Passage
▬▬▬▬▬▬

In the event it becomes apparent that the upper
portion 1.7a of the overall isolated portion 1.7 between
already inflated packers 13 and 15 should be blocked off
from the lower portion 17b, such as if it becomes apparent
a zone 20 of the earth structure surrounding the bore hole
is developing into a water producing zone, packer 14 is
deployed (Figure 1B). This involves inserting a tool 21
into the casing 12. The tool 21 includes a tubular member
22 which has an external diameter which is smaller than the
internal diameter of the casing 12. The lower end 23 of
the tubular member 22 is closed, and the tubular member 22
carries a pair of packer cups, i.e. upper packer cup 24 and
lower packer cup 25. The lower packer cup 25, which is
affixed to the exterior of the tubular member 22, opens
upwardly, and the upper packer cup 24, which is also
affixed to the tubular member, opens downwardly so that as
pressurized fluid is applied to the interior member 22 at
the well head, the fluid exits through a port. 26 positioned
in tubular member 22 between the packer cups causing the
packer cups 24 and 25 to be forced against the interior of
the casing 10 to thereby seal a zone 27 within the casing.

▬▬▬▬▬▬

Work to be completed
Check each statement against the passage on the packer tool. For each, answer yes or no and quote the passage's deciding words. (a) The lower end of the tubular member is closed. (b) The tubular member's external diameter is larger than the casing's internal diameter. (c) The lower packer cup opens downwardly.

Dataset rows
▬▬▬▬▬▬

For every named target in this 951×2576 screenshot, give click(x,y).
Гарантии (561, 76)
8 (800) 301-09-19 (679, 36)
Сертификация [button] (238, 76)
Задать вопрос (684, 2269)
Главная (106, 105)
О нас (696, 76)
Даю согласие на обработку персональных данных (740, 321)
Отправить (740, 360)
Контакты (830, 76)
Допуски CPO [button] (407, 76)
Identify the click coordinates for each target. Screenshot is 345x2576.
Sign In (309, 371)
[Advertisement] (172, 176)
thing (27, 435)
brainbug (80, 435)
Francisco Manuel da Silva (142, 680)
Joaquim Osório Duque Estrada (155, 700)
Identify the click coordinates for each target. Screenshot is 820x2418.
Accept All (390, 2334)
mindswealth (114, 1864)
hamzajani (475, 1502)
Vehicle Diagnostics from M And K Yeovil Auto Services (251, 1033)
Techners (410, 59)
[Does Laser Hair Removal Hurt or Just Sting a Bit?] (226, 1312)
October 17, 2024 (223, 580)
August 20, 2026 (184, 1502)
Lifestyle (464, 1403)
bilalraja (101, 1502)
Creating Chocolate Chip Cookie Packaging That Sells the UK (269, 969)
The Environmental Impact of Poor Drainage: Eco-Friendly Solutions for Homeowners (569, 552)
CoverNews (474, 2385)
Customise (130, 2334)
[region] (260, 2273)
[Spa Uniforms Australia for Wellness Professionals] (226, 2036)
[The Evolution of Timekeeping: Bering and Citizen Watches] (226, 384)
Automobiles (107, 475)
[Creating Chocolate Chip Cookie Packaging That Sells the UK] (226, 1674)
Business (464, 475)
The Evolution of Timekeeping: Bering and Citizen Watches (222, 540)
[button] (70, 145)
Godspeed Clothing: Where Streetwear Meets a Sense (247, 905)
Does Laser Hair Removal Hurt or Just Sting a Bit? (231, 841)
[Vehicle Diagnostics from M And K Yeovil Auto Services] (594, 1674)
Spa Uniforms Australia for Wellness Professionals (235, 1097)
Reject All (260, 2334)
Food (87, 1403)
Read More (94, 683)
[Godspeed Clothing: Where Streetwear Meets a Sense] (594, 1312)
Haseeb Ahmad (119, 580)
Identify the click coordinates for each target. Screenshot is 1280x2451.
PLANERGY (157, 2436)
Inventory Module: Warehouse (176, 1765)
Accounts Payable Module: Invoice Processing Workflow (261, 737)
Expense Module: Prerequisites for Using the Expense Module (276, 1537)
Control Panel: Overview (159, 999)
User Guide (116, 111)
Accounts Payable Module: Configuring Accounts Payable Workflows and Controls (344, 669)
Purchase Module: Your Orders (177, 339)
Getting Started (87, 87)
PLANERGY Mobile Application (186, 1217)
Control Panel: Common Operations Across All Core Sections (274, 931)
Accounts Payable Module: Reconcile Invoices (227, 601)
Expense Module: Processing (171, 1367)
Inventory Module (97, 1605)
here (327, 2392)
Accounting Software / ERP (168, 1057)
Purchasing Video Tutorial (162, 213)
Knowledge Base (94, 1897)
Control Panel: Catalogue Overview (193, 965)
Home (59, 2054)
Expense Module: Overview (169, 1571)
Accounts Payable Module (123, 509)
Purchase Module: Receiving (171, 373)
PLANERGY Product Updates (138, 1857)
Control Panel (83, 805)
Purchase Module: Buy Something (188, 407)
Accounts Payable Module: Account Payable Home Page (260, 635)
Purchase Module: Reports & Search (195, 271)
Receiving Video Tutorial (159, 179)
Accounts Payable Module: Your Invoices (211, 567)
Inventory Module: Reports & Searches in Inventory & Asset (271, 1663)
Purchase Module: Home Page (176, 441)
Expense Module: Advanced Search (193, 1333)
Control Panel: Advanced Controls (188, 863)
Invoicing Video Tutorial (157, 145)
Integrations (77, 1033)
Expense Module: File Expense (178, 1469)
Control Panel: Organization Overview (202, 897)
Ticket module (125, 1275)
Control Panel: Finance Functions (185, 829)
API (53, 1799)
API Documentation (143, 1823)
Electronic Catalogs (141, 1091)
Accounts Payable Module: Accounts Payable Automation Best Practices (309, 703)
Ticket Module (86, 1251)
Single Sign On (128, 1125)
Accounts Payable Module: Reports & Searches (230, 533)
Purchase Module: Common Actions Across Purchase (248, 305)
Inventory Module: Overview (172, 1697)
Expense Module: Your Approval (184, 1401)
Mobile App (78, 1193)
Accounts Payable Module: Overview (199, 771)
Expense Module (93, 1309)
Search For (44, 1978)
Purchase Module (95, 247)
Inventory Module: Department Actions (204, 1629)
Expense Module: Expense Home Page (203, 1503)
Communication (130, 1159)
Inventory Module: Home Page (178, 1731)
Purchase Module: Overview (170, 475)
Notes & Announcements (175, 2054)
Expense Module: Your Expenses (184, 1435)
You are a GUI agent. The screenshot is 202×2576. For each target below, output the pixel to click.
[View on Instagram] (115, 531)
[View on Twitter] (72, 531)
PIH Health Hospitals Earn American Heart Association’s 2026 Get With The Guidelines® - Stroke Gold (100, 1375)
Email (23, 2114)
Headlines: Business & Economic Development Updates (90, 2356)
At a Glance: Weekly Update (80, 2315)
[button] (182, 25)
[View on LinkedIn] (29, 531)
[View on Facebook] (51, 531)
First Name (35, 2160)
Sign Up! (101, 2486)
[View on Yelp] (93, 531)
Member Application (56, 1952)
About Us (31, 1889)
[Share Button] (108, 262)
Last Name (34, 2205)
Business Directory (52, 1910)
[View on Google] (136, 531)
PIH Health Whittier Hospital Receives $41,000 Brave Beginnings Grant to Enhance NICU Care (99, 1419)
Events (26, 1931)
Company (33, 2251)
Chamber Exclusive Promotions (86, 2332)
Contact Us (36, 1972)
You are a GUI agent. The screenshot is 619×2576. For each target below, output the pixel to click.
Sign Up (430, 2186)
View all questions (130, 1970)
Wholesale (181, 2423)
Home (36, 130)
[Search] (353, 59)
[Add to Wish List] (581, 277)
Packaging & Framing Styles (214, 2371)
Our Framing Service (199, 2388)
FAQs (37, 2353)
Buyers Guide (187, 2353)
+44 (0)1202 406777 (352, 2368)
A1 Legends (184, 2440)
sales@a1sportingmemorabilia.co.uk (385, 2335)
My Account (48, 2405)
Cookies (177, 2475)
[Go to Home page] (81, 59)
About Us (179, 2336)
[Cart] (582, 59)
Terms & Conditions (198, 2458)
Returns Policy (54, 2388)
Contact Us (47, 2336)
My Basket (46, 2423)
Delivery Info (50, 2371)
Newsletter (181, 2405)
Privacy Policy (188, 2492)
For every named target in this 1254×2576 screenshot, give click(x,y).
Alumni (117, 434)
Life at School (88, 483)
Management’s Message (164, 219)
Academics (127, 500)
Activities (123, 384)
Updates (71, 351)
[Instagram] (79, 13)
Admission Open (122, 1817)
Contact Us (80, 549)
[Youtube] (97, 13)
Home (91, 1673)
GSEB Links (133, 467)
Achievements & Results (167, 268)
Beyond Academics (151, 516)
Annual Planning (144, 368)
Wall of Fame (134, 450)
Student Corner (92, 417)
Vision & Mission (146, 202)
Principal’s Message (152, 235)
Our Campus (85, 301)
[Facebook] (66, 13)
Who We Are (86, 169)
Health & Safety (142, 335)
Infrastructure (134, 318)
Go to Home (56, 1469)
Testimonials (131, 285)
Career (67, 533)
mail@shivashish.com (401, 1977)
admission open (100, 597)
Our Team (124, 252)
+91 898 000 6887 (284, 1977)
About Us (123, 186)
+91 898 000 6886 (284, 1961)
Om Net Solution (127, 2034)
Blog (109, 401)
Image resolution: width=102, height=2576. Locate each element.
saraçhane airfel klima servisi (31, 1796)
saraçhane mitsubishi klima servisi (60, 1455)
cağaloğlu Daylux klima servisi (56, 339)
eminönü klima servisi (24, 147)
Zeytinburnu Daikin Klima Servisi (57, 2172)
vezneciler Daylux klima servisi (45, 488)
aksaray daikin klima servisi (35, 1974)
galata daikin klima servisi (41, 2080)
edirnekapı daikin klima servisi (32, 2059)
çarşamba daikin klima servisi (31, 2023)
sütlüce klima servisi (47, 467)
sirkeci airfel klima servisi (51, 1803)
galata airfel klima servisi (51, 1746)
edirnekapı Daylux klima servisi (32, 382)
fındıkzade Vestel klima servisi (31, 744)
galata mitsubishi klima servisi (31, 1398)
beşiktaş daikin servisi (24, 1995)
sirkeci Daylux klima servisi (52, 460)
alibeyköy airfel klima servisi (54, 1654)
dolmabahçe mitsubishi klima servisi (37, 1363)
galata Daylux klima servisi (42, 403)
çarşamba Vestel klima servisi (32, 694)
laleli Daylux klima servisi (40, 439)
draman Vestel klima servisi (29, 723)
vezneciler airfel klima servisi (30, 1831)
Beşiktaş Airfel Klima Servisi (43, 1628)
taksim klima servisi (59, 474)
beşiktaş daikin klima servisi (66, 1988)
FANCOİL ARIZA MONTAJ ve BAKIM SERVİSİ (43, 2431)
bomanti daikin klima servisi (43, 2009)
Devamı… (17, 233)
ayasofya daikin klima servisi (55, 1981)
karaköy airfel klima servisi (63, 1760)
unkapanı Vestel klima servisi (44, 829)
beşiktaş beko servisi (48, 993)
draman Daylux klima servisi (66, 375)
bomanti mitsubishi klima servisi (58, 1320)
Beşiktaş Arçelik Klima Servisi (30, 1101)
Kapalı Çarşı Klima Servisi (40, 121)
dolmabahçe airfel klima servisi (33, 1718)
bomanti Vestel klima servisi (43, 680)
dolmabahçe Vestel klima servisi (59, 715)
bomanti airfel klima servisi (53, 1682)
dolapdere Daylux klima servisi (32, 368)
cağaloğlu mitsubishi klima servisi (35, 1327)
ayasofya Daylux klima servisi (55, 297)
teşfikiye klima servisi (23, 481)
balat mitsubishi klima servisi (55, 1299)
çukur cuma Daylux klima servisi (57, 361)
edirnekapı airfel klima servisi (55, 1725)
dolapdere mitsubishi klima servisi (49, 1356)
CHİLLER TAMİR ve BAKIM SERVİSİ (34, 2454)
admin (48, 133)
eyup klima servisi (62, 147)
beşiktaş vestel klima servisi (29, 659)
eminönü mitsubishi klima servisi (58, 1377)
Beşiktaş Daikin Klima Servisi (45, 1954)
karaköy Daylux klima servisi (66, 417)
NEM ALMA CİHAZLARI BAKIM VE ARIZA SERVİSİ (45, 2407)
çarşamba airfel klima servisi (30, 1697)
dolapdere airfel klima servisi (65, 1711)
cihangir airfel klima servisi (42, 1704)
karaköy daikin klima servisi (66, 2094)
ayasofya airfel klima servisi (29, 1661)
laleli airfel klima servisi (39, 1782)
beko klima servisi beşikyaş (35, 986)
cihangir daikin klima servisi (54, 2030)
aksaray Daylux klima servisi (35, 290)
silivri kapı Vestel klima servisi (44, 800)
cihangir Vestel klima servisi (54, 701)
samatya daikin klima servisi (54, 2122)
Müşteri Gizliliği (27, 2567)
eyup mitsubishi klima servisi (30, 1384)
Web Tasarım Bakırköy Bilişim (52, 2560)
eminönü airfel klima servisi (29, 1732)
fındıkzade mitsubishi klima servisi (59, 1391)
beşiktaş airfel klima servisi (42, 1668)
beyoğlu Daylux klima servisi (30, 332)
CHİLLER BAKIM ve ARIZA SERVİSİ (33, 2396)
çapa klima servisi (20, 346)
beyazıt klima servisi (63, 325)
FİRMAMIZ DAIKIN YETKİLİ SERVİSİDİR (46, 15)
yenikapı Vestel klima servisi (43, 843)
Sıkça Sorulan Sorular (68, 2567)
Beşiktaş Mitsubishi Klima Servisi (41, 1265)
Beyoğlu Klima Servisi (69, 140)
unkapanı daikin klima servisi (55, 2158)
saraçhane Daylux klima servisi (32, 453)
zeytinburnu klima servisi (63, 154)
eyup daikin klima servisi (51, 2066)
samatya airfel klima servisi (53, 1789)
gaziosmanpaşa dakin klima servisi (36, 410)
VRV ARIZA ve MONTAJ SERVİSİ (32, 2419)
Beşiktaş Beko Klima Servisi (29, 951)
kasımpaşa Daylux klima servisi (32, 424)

▬▬▬▬▬▬

The output
(a) Yes: "The lower end 23 of the tubular member 22 is closed"
(b) No: "has an external diameter which is smaller than the internal diameter of the casing 12"
(c) No: "The lower packer cup 25, which is affixed to the exterior of the tubular member 22, opens upwardly"